Return verbatim the line containing "Task: Click the payment card icon" together with all lines that follow it, through the end of the records.

--- START ---

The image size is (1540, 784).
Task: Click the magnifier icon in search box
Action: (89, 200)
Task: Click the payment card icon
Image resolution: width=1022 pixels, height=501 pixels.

--- END ---

» **TASK SOLUTION**
Task: Click the payment card icon
Image resolution: width=1022 pixels, height=501 pixels.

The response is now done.